Labour are also feeling they must react to this trend too, but the ham-fisted Guardian article by Sadiq Khan is more likely to drive more people into the arms of the Greens than to persuade them to stay.  Although it is stated that voting for Labour is voting for a green government there is pressure little evidence adduced in the article. It’s all about the past, and attacking the Greens, rather than persuading us that Labour has a green coat.  Tug! Tug!

And I am grateful to Paul for pointing me, and you, I suggest, to the Political Compass website. By going through the questions I discover I am very much a ‘Libertarian Leftie’ – apparently Gandhi and I were on the same wavelength which surprised me and might have shocked him. But I am positioned right next to the Green Party on the relevant chart. Tug! Tug!

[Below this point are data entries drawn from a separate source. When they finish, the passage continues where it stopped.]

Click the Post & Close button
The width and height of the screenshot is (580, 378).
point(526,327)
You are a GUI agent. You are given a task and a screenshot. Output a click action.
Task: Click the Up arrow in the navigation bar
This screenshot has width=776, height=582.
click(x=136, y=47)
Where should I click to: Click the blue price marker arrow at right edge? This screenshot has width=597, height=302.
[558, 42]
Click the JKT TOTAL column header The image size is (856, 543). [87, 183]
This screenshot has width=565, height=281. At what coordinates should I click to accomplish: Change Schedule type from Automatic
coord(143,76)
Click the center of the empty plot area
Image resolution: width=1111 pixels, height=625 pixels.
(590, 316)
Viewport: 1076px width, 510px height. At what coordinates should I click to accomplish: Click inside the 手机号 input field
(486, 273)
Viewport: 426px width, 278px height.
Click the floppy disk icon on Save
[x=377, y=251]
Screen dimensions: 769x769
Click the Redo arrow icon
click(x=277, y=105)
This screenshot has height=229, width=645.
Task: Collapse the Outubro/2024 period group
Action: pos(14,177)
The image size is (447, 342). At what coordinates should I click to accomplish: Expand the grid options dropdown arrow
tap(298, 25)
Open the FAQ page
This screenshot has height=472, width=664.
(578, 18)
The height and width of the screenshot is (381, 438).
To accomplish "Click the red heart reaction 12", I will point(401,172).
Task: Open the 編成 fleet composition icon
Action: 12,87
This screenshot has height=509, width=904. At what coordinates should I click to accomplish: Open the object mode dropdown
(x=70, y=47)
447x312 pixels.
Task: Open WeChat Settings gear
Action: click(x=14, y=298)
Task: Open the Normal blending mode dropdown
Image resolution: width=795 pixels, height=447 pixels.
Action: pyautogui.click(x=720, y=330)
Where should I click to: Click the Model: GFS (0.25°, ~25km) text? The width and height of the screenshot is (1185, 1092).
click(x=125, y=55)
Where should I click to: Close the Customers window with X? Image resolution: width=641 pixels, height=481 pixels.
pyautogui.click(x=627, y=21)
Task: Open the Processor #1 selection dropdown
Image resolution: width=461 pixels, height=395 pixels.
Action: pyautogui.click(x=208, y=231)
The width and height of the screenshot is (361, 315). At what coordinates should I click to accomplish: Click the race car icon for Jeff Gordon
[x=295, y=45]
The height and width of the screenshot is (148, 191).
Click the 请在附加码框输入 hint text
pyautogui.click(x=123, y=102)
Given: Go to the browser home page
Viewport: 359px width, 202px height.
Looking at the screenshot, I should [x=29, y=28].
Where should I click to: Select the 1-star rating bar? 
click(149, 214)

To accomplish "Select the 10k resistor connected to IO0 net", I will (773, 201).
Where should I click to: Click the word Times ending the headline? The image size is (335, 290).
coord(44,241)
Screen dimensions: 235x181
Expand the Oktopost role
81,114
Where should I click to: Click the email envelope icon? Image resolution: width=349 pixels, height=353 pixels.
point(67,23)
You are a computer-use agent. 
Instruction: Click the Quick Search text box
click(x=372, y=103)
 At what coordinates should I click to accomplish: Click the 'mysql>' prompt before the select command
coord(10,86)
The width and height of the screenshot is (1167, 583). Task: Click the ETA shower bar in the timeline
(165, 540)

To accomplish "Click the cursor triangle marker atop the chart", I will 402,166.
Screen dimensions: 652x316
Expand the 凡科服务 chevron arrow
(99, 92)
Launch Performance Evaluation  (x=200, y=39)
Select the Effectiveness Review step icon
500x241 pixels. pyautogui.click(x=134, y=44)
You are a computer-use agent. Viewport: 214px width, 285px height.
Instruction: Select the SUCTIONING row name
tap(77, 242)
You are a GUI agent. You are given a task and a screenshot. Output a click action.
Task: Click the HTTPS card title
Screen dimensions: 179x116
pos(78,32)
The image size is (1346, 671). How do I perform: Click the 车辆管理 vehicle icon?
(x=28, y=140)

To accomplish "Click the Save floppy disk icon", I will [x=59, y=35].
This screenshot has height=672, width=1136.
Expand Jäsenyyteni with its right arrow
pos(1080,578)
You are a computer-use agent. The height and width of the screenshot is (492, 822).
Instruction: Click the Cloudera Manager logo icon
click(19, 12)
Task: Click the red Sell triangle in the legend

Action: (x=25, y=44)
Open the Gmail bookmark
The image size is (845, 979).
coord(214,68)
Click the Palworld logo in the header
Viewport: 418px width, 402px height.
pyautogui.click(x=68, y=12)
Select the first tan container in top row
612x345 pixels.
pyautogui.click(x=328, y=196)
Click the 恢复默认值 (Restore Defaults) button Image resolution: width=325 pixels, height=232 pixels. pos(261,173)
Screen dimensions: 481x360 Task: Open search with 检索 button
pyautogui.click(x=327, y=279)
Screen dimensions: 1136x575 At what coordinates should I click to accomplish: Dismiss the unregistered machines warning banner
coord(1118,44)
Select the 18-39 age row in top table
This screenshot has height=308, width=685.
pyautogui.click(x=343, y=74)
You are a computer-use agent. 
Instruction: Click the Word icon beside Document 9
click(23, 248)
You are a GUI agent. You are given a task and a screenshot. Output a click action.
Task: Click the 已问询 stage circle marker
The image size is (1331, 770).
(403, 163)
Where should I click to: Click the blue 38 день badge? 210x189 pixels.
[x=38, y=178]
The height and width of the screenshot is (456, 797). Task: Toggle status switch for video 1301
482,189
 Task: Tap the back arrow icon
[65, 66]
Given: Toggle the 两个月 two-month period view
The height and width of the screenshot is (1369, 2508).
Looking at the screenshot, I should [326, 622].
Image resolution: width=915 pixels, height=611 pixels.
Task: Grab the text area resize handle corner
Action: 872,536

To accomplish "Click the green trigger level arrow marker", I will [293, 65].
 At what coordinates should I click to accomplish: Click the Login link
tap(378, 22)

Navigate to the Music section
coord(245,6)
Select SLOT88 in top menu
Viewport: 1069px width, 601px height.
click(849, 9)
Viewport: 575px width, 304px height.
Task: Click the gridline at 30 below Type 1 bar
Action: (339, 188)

Now, I don’t know how good this website is. Maybe whatever answers you put in it tells you that you are a Green! Where is Trimbush when you need him? I’d be interested to hear whether others find themselves positioned in a place that surprised them. I’m not asking you to say where you are positioned (though you are very welcome to do so) but just whether it was where you expected.

Vote for Policies is another similar (and maybe even better) website which tells me that I am Green. Tug! Tug!

The Labour manifesto had better be inspiring or else support will bleed away.  There are plenty of good environmental policies that can go into the manifesto to distinguish Labour from the Tories – let’s see them please.  Otherwise – Tug! Tug!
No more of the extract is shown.